"""

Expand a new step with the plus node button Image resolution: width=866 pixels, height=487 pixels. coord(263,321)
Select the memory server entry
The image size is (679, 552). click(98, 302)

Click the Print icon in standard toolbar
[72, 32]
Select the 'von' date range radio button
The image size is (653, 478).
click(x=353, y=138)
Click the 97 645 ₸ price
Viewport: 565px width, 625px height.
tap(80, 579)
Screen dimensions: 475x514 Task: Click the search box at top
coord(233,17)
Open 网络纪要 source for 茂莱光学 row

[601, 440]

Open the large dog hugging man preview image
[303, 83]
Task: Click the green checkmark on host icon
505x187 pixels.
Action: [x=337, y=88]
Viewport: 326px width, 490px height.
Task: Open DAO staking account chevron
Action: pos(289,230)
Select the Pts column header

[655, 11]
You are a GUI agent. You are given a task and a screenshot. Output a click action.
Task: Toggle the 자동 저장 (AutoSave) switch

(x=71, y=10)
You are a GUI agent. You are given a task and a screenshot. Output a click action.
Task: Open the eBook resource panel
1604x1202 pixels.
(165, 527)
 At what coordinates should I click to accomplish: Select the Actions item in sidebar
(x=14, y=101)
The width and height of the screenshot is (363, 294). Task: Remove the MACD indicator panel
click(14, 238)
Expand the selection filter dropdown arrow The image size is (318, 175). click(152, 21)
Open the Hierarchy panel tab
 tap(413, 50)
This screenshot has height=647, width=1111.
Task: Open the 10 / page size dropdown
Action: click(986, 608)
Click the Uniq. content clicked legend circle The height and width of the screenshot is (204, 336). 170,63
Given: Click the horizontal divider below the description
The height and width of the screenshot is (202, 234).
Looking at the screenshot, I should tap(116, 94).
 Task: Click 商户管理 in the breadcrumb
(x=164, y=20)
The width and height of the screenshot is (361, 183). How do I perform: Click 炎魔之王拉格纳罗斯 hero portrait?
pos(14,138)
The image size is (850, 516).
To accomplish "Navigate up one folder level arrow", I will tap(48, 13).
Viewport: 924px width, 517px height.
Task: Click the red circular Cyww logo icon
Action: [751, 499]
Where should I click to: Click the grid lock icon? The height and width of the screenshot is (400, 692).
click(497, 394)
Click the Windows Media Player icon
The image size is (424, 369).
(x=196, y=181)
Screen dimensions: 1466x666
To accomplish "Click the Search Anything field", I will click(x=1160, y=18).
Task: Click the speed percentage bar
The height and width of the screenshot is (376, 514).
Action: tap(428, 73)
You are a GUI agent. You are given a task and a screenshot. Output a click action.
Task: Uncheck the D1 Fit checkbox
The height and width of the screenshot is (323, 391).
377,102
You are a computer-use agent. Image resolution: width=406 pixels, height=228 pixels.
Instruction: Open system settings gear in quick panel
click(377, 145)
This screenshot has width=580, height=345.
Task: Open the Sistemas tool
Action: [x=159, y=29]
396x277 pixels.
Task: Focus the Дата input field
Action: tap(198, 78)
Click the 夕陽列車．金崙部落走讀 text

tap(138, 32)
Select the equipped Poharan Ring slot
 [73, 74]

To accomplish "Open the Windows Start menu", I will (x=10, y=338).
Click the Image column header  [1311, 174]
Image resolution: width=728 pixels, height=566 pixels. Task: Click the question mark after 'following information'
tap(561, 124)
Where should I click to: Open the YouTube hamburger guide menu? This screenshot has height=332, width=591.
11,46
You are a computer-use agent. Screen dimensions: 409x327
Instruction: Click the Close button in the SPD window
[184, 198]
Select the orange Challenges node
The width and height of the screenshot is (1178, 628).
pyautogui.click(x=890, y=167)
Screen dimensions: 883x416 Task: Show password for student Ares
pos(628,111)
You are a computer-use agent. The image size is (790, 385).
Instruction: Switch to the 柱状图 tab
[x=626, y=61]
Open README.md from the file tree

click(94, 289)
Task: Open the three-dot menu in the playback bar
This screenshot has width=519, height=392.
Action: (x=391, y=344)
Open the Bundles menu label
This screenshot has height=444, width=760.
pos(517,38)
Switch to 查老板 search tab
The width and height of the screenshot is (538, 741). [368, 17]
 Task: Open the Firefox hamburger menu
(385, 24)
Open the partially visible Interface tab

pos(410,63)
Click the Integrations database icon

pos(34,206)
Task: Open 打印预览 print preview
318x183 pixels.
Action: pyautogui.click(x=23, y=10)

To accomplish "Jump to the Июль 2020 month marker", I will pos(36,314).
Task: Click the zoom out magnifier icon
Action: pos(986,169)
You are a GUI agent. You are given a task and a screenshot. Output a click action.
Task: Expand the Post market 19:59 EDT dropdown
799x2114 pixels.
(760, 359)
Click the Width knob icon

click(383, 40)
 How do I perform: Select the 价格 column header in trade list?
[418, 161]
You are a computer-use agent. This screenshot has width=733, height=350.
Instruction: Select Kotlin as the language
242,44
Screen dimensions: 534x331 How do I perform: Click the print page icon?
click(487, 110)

"""

● **VOTRE TÂCHE**: Convertissez les lignes des enregistrements en une liste JSON de chaînes, une chaîne par ligne, sans les lignes vides.

● **CORRIGÉ DE L'EXERCICE**:
[
  "Expand a new step with the plus node button Image resolution: width=866 pixels, height=487 pixels. coord(263,321)",
  "Select the memory server entry",
  "The image size is (679, 552). click(98, 302)",
  "Click the Print icon in standard toolbar",
  "[72, 32]",
  "Select the 'von' date range radio button",
  "The image size is (653, 478).",
  "click(x=353, y=138)",
  "Click the 97 645 ₸ price",
  "Viewport: 565px width, 625px height.",
  "tap(80, 579)",
  "Screen dimensions: 475x514 Task: Click the search box at top",
  "coord(233,17)",
  "Open 网络纪要 source for 茂莱光学 row",
  "[601, 440]",
  "Open the large dog hugging man preview image",
  "[303, 83]",
  "Task: Click the green checkmark on host icon",
  "505x187 pixels.",
  "Action: [x=337, y=88]",
  "Viewport: 326px width, 490px height.",
  "Task: Open DAO staking account chevron",
  "Action: pos(289,230)",
  "Select the Pts column header",
  "[655, 11]",
  "You are a GUI agent. You are given a task and a screenshot. Output a click action.",
  "Task: Toggle the 자동 저장 (AutoSave) switch",
  "(x=71, y=10)",
  "You are a GUI agent. You are given a task and a screenshot. Output a click action.",
  "Task: Open the eBook resource panel",
  "1604x1202 pixels.",
  "(165, 527)",
  " At what coordinates should I click to accomplish: Select the Actions item in sidebar",
  "(x=14, y=101)",
  "The width and height of the screenshot is (363, 294). Task: Remove the MACD indicator panel",
  "click(14, 238)",
  "Expand the selection filter dropdown arrow The image size is (318, 175). click(152, 21)",
  "Open the Hierarchy panel tab",
  " tap(413, 50)",
  "This screenshot has height=647, width=1111.",
  "Task: Open the 10 / page size dropdown",
  "Action: click(986, 608)",
  "Click the Uniq. content clicked legend circle The height and width of the screenshot is (204, 336). 170,63",
  "Given: Click the horizontal divider below the description",
  "The height and width of the screenshot is (202, 234).",
  "Looking at the screenshot, I should tap(116, 94).",
  " Task: Click 商户管理 in the breadcrumb",
  "(x=164, y=20)",
  "The width and height of the screenshot is (361, 183). How do I perform: Click 炎魔之王拉格纳罗斯 hero portrait?",
  "pos(14,138)",
  "The image size is (850, 516).",
  "To accomplish \"Navigate up one folder level arrow\", I will tap(48, 13).",
  "Viewport: 924px width, 517px height.",
  "Task: Click the red circular Cyww logo icon",
  "Action: [751, 499]",
  "Where should I click to: Click the grid lock icon? The height and width of the screenshot is (400, 692).",
  "click(497, 394)",
  "Click the Windows Media Player icon",
  "The image size is (424, 369).",
  "(x=196, y=181)",
  "Screen dimensions: 1466x666",
  "To accomplish \"Click the Search Anything field\", I will click(x=1160, y=18).",
  "Task: Click the speed percentage bar",
  "The height and width of the screenshot is (376, 514).",
  "Action: tap(428, 73)",
  "You are a GUI agent. You are given a task and a screenshot. Output a click action.",
  "Task: Uncheck the D1 Fit checkbox",
  "The height and width of the screenshot is (323, 391).",
  "377,102",
  "You are a computer-use agent. Image resolution: width=406 pixels, height=228 pixels.",
  "Instruction: Open system settings gear in quick panel",
  "click(377, 145)",
  "This screenshot has width=580, height=345.",
  "Task: Open the Sistemas tool",
  "Action: [x=159, y=29]",
  "396x277 pixels.",
  "Task: Focus the Дата input field",
  "Action: tap(198, 78)",
  "Click the 夕陽列車．金崙部落走讀 text",
  "tap(138, 32)",
  "Select the equipped Poharan Ring slot",
  " [73, 74]",
  "To accomplish \"Open the Windows Start menu\", I will (x=10, y=338).",
  "Click the Image column header  [1311, 174]",
  "Image resolution: width=728 pixels, height=566 pixels. Task: Click the question mark after 'following information'",
  "tap(561, 124)",
  "Where should I click to: Open the YouTube hamburger guide menu? This screenshot has height=332, width=591.",
  "11,46",
  "You are a computer-use agent. Screen dimensions: 409x327",
  "Instruction: Click the Close button in the SPD window",
  "[184, 198]",
  "Select the orange Challenges node",
  "The width and height of the screenshot is (1178, 628).",
  "pyautogui.click(x=890, y=167)",
  "Screen dimensions: 883x416 Task: Show password for student Ares",
  "pos(628,111)",
  "You are a computer-use agent. The image size is (790, 385).",
  "Instruction: Switch to the 柱状图 tab",
  "[x=626, y=61]",
  "Open README.md from the file tree",
  "click(94, 289)",
  "Task: Open the three-dot menu in the playback bar",
  "This screenshot has width=519, height=392.",
  "Action: (x=391, y=344)",
  "Open the Bundles menu label",
  "This screenshot has height=444, width=760.",
  "pos(517,38)",
  "Switch to 查老板 search tab",
  "The width and height of the screenshot is (538, 741). [368, 17]",
  " Task: Open the Firefox hamburger menu",
  "(385, 24)",
  "Open the partially visible Interface tab",
  "pos(410,63)",
  "Click the Integrations database icon",
  "pos(34,206)",
  "Task: Open 打印预览 print preview",
  "318x183 pixels.",
  "Action: pyautogui.click(x=23, y=10)",
  "To accomplish \"Jump to the Июль 2020 month marker\", I will pos(36,314).",
  "Task: Click the zoom out magnifier icon",
  "Action: pos(986,169)",
  "You are a GUI agent. You are given a task and a screenshot. Output a click action.",
  "Task: Expand the Post market 19:59 EDT dropdown",
  "799x2114 pixels.",
  "(760, 359)",
  "Click the Width knob icon",
  "click(383, 40)",
  " How do I perform: Select the 价格 column header in trade list?",
  "[418, 161]",
  "You are a computer-use agent. This screenshot has width=733, height=350.",
  "Instruction: Select Kotlin as the language",
  "242,44",
  "Screen dimensions: 534x331 How do I perform: Click the print page icon?",
  "click(487, 110)"
]